I’ve written many times about Polish disdain for their own league so in the build-up to the spring round, there has only really been lukewarm enthusiasm for its return.  In an interview on the Przegląd Sportowy website, Polish football journalist Mateusz Borek was asked why people should turn up to Ekstraklasa matches this spring, to which he replied: ‘We have some incredibly beautiful female fans.’ Another football journalist Piotr Żelazny was asked what’s so good about the Polish league: he paused for a moment before answering with a shrug ‘It’s ours.’  Hardly ringing endorsements for the league’s return.

Tonight’s big re-entrance was not helped by the two games on offer.  The first pit two struggling teams against each other – Podbeskidzkie Bielsko-Biała and Widzew Łódź who were in the two relegation places before kickoff.  Lo and behold, after fans doing their best to be excited about football returning, within 20 minutes people were faced with the stark reality of just how poor the quality of football is in the division.  The game brought few clear cut chances and eventually was decided by a rather dubious penalty to give Podbeskidzkie a 1-0 win.

The second game seemingly had more to offer as Polish champions and table-toppers Legia Warsaw came up against mid-table Korona Kielce.  This winter has been an interesting time for Legia with the appointment of Blackburn Rovers, Manchester United and Norway’s Henning Berg as manager, new owners at the club, the sale of offensive talisman Dominik Furman to Toulouse and the recent signing of fotmer Fulham and AEL Limassol striker Orlando Sa.

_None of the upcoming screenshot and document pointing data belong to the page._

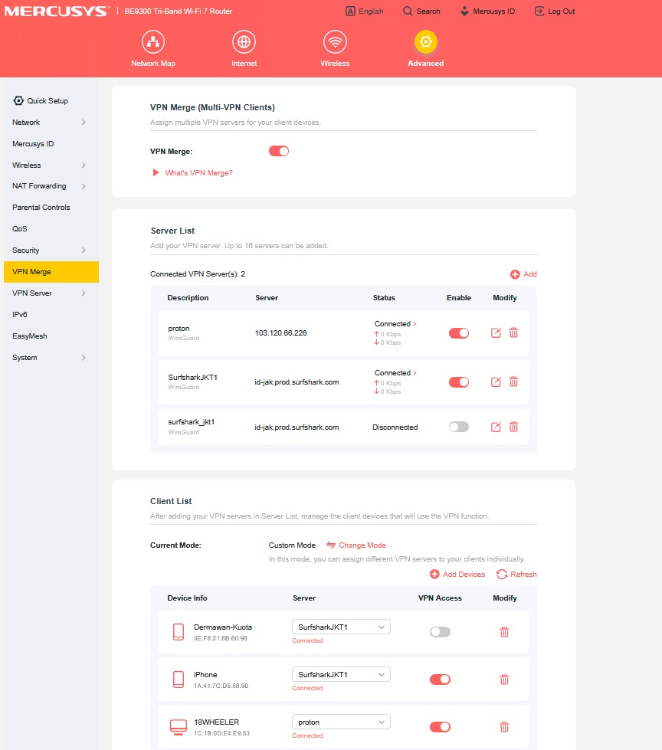The width and height of the screenshot is (662, 750).
Task: Click the Change Mode link
Action: tap(356, 545)
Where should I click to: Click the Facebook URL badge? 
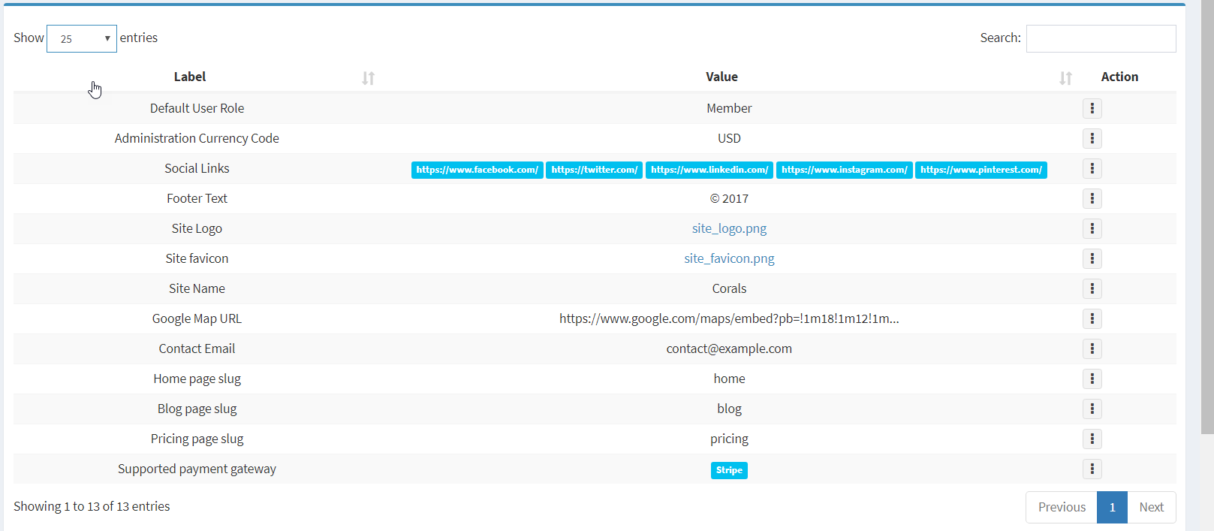pyautogui.click(x=477, y=170)
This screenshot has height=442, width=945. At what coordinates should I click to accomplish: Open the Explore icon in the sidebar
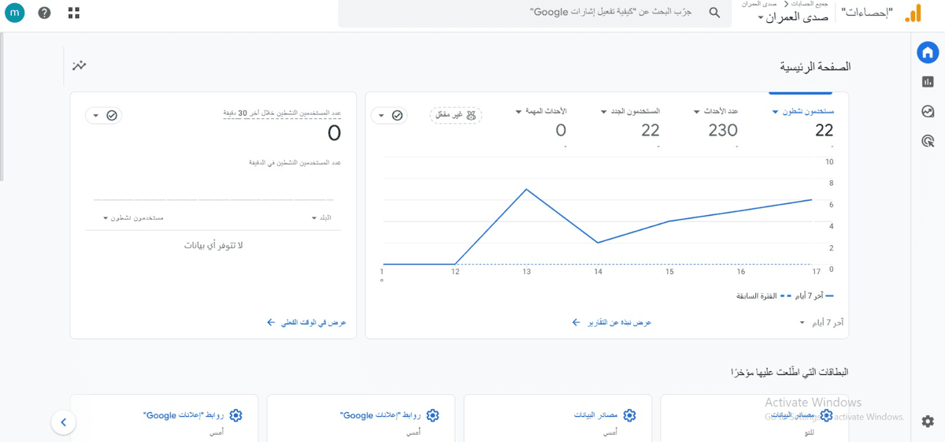[928, 112]
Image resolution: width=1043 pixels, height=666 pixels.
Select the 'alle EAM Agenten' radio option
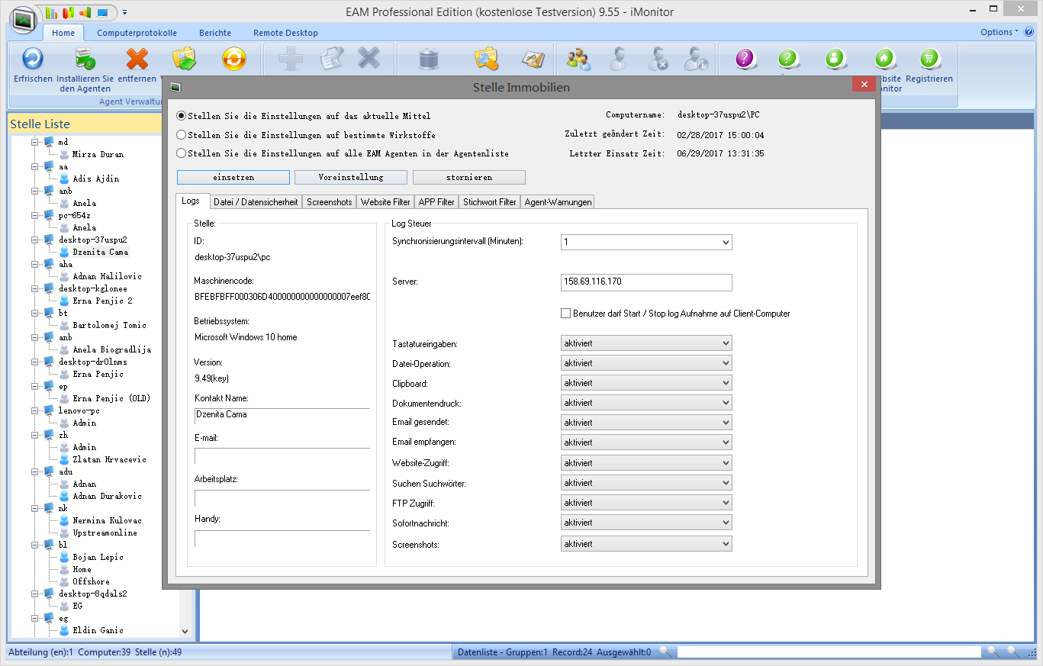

Legia hardly set the world alight with their attacking play in the autumn round and unfortunately for the neutral we saw more of the same again tonight.  Their attack laboured to create any real openings in front of goal and Korona, who’d obviously come just to defend, came close to scoring on a number of occasions.

The second half saw the league leaders up the tempo a bit but still they played without much shape and desire.  The most exciting part of the match came in the space of five second half minutes where first Vladimir Dvalishvili was sent off rather harshly for flailing out at a Korona defender and then Kielce’s Vlastimir Jovanovic also received his marching orders for a second bookable offence.

As the match crawled towards a seemingly inevitable goalless draw, suddenly Legia were awarded a soft penalty seven minutes from time.  The penalty was then easily dispatched by Ivica Vrdoljak to bring Legia the points their play hardly deserved.

So the return of the Ekstraklasa brought two goals from penalties and three red cards, a host of misplaced passes and a lack of pace and dynamism.  It was hardly an auspicious return.  The league is going to have to do an awful lot better to keep fans from switching over in the next couple of months.  Luckily teams such as Ruch Chorzów, Cracovia and Lech Poznań are capable of playing more enterprising stuff.  If their standard drops too I worry for the league.

2 thoughts on “Ekstraklasa’s back and it’s not alright

  1. Legia were shockingly bad. To be able to be top of the table with such is display unfortunately does highlight the quality of the league.

    Perhaps it was a lack of match fitness and mentality following the lengthy interlude.

  2. Thanks for the comment 😀 I think that’s perhaps the case but they really didn’t have the best of autumn rounds either. For the league’s case we really need a top of the table team to be playing with more panache. I’m not a fan of Legia but if they’re going to win I want them to win well.